We've included a slide from Intel's press deck below. It lists some of the key specs and pricing. Notably, the high-end Core i7 part is $20 higher than initial Kaby Lake pricing; the Core i5 sits $15 higher. This move is likely designed to cover the additional costs of the silicon along with avoiding cannibalizing the existing Kaby Lake models. Cache sizes are higher and base clocks are lower, comparatively, but the single-core max frequencies are higher. TDP is also higher, presumably to support the higher core count.

This information was initially under embargo until October 5, but a media leak has convinced Intel to let us run with the information immediately. We'll provide a more detailed breakdown and analysis in the ensuing hours.

  • dE_logics
    Additional cores for mulitthreaded anti-virus scanning for today demanding anti-virus owning new impossible-to-defeat 'virus' threats.
    Reply
  • theusual
    Any word on high end mobile?
    Reply
  • InvalidError
    20208066 said:
    RIP 7800x and 1800x. Both of these products shouldn't even exist.
    I don't mind any product existing, as long as they don't outright alienate what the product line is supposed to be about (ex.: i5-7640X and i7-7740X, those two are irredeemable IMO) and is priced right. The 7800X and 1800X would be perfectly fine after pricing adjustments and I do expect AMD to review its MSRPs in response to Coffee Lake.
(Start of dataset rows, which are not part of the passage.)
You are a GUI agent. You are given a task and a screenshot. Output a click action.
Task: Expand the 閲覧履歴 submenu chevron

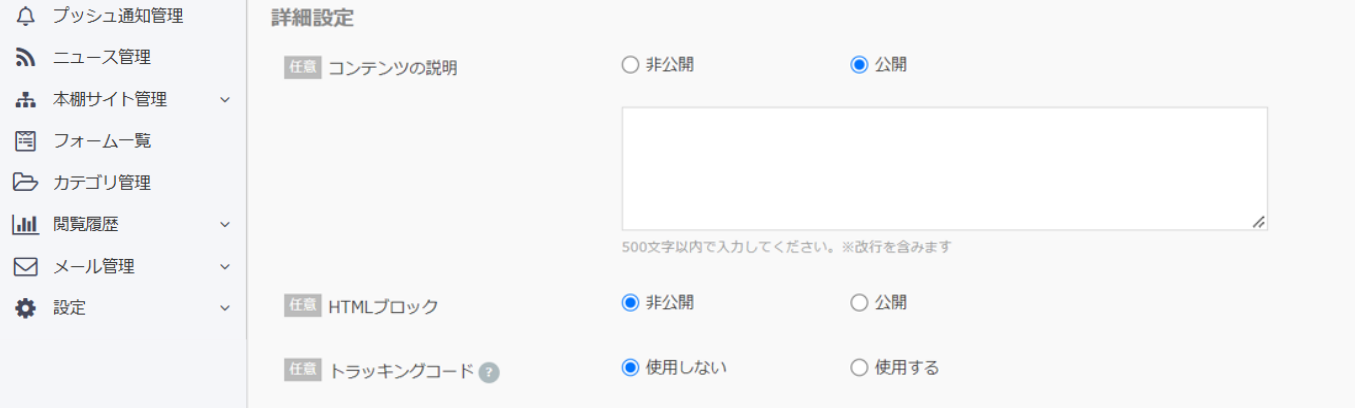click(x=225, y=225)
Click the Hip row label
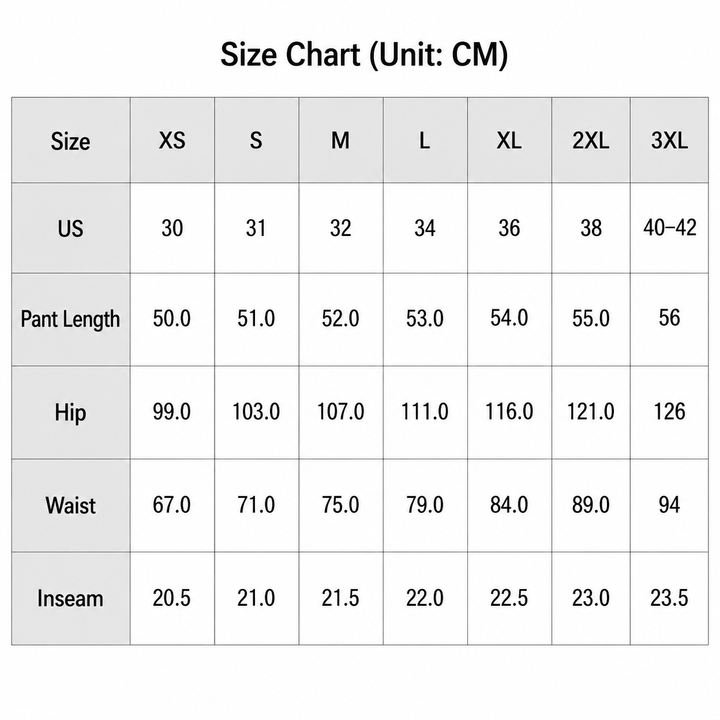This screenshot has height=720, width=720. (x=71, y=412)
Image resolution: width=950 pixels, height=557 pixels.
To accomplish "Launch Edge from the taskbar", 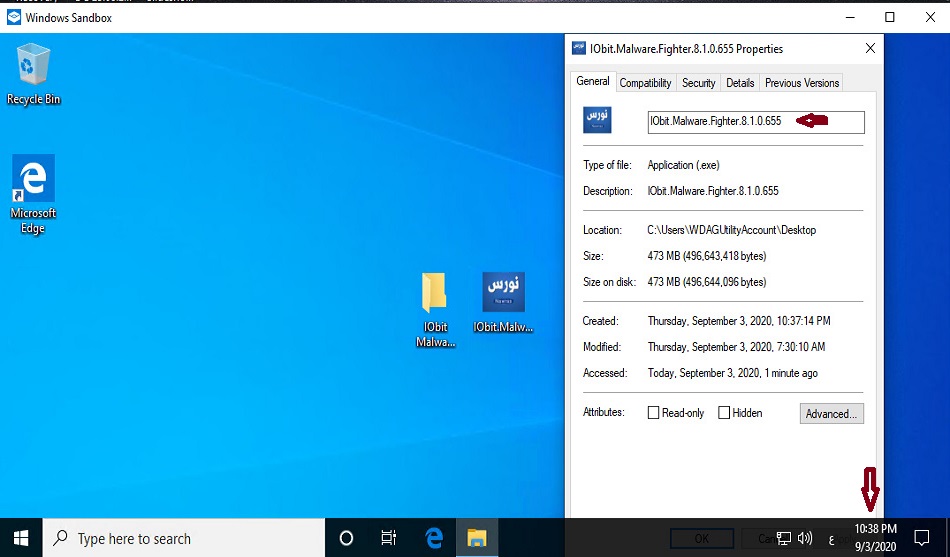I will click(x=434, y=538).
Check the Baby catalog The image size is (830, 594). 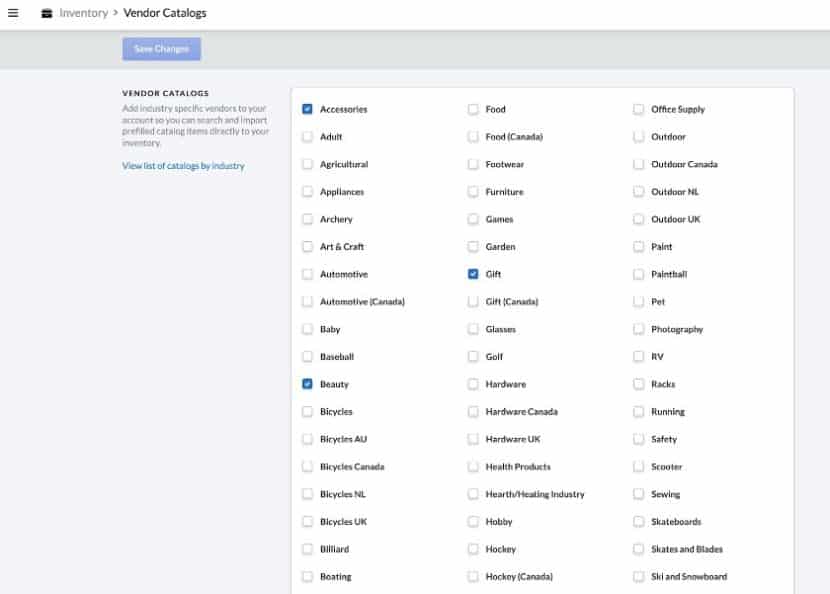coord(309,328)
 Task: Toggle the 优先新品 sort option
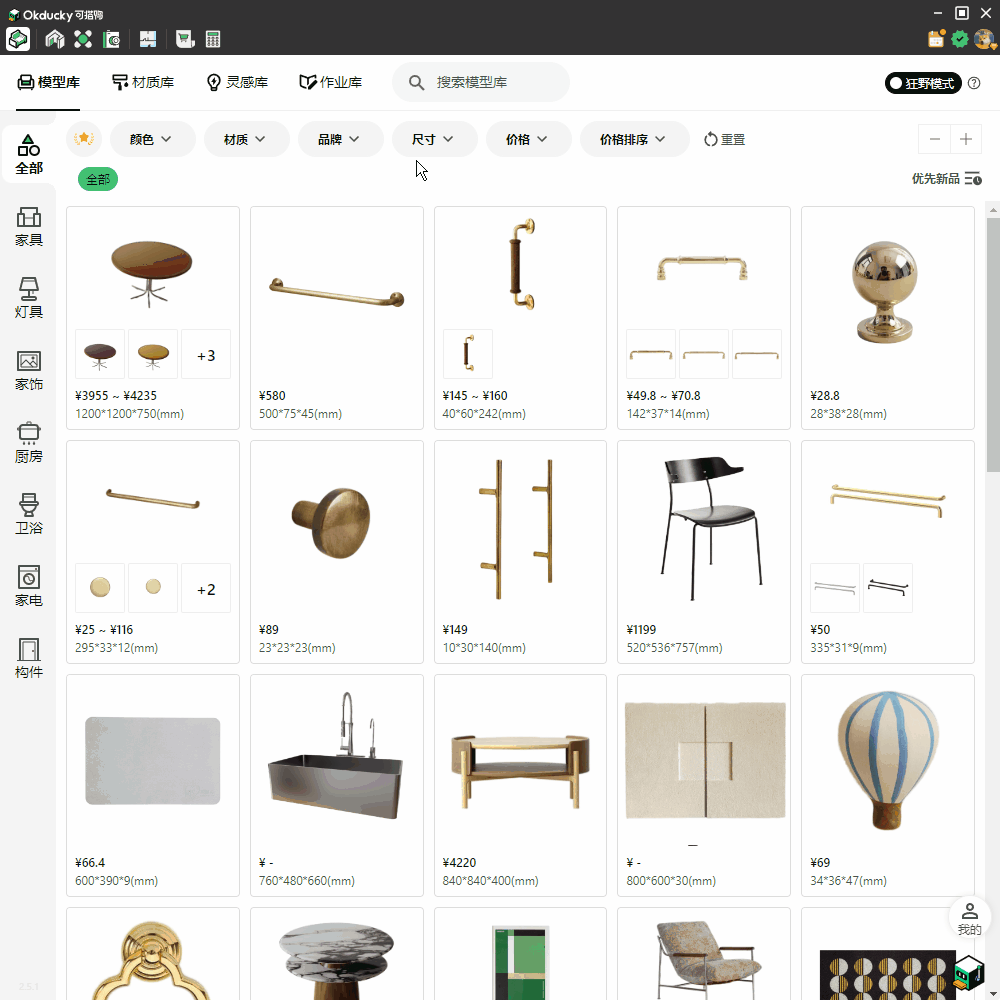coord(946,179)
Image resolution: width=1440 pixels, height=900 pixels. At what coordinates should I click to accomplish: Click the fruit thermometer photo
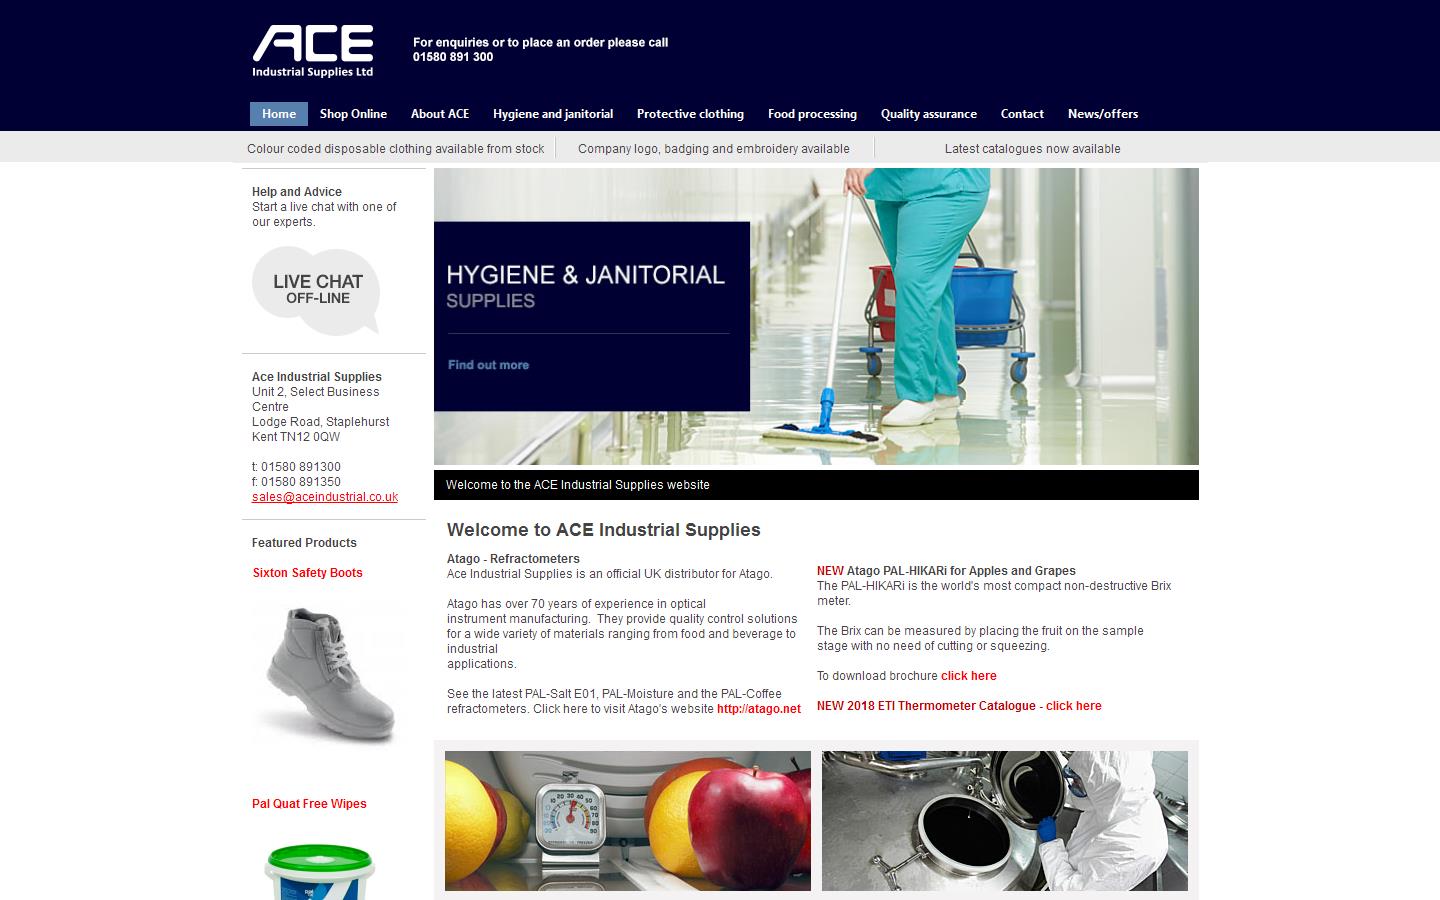(627, 820)
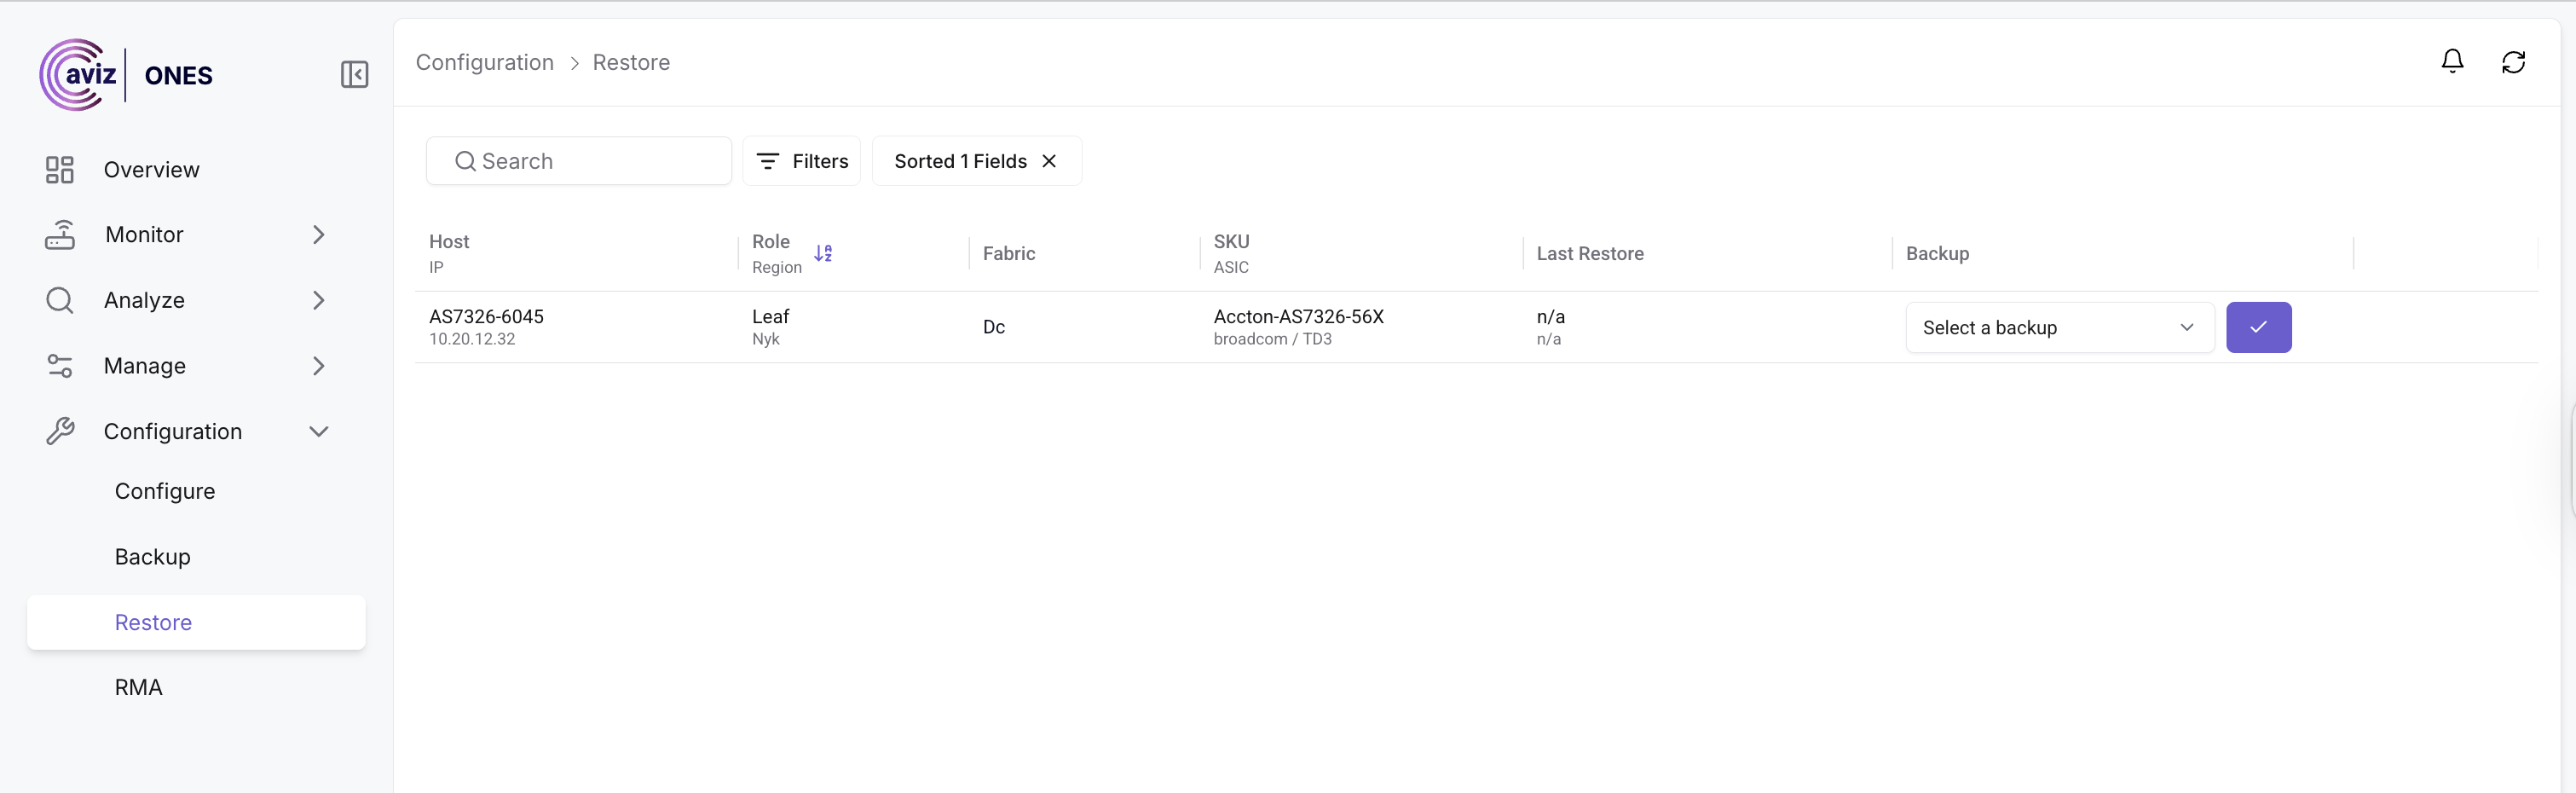Collapse the sidebar panel icon
This screenshot has height=793, width=2576.
coord(354,75)
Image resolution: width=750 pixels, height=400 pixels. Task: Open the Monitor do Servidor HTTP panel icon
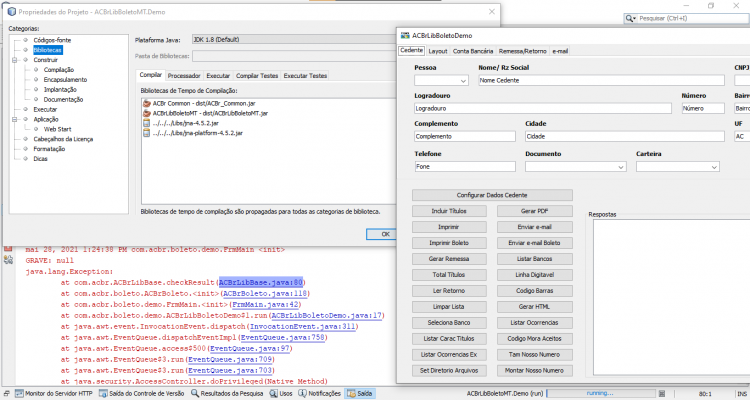(19, 393)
    I'd like to see Intel have a pricing response of its own even if only to align older products with their standing against Coffee Lake but I won't be holding my breath on Intel having to sanity-check its pricing until Ryzen 2 turns up the heat some more.
    Reply
  • derekullo
    20208030 said:
    Additional cores for mulitthreaded anti-virus scanning for today demanding anti-virus owning new impossible-to-defeat 'virus' threats.

    de logic be lacking from your post, mon

    Reply
  • nitrium
    20208157 said:
    20208030 said:
    Additional cores for mulitthreaded anti-virus scanning for today demanding anti-virus owning new impossible-to-defeat 'virus' threats.
    de logic be lacking from your post, mon
    The implication is that most users are running single (or at best dual) threaded apps/games so these new multi-core CPUs will offer no performance advantage whatsoever for 99+% of users in day to day PC tasks: i.e. "FINALLY we can undertake a virus scan while playing a game without a performance hit! w00t!". He's probably not really that far from the truth, tbh.

    Reply
  • nikoli707
    looks like i will finally be upgrading my 2600k. that 1400 cinebench r15 score is crazy high. ryzen will need to drop in price to keep up on the multi. but that 210 single core score is more than 30% faster than ryzen.
    Reply
  • ibjeepr
    6 cores on a ring bus running 4.3 (4.1 all core) turbo. I expect this to crush games at silky smooth frame variance with my 1080 ti. Very much looking forward to the benchmarks Tom's!
    Glad to see the price is $257. I was expecting around $285.
    Reply
  • artk2219
    Damn its nice to be reminded of the days when new CPU's would actually come out and there would be price drops and actual new products. Things haven't been this exciting since at least the Phenom II / nehalem era, ending roughly at Sandy Bridge.
    Reply
  • hannibal
    That price if for 1000 CPUs. Customers buying only one have to pay more!
    Reply
  • Brian_R170
    @Hannibal, Online prices (Newegg, Amazon, etc.) are usually very close to Intel's 1K-unit pricing.